BREAKING NEWS

Trump struggles to win over moderate Republicans on healthcare overhaul

WASHINGTON - President Donald Trump pressed Republican lawmakers on Tuesday to support a new attempt to overhaul the US healthcare system, but struggled to attract party moderates who feared a backlash from voters who could lose insurance benefits.
Most Republicans in the conservative House Freedom Caucus faction have gotten on board with the new bill, which Democrats are vowing to oppose. A lobbying battle to influence Republican moderates was under way involving both conservative and liberal political groups.
"It's close. We're getting there," said Representative Tom MacArthur of New Jersey, a moderate Republican who brokered the deal with hardline conservatives that revived the healthcare legislation.
The stakes are high for Trump, who vowed during his 2016 campaign to repeal and replace the Affordable Care Act, commonly known as Obamacare. Over the past several weeks, he has repeatedly set deadlines for the House of Representatives to pass a healthcare bill. So far, the Republican-led House has fallen short of securing the necessary votes.

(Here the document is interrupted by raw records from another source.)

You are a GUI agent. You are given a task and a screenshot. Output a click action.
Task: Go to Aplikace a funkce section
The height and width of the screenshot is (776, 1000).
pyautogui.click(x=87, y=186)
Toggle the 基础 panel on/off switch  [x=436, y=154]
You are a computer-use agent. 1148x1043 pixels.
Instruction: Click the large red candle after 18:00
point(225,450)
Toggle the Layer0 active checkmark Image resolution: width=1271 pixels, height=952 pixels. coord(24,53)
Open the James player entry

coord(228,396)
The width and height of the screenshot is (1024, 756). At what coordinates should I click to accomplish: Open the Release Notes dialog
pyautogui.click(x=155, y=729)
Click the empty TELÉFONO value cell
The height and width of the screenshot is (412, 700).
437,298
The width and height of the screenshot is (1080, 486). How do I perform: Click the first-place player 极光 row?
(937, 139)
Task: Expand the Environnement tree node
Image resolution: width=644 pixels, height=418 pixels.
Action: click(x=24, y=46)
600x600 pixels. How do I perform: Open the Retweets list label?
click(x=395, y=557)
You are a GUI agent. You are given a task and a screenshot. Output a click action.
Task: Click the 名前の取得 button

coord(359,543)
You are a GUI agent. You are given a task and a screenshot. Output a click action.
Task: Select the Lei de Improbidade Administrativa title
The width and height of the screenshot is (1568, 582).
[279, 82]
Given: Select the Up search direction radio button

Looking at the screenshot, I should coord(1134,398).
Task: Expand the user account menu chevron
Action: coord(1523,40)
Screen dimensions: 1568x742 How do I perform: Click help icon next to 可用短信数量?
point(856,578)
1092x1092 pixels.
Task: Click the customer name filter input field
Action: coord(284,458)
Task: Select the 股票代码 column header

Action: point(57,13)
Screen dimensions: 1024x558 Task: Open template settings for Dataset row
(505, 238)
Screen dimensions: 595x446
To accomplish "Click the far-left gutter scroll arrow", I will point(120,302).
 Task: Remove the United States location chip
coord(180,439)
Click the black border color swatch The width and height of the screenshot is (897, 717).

Representative Mark Meadows of North Carolina, who heads the House Freedom Caucus that helped block passage of the first healthcare bill, said Republicans were still "a handful of votes away."
The current bill would allow states to opt out of Obamacare provisions that force insurers to charge sick and healthy people the same rates. That is seen as a concession to the Freedom Caucus, which has endorsed the new measure.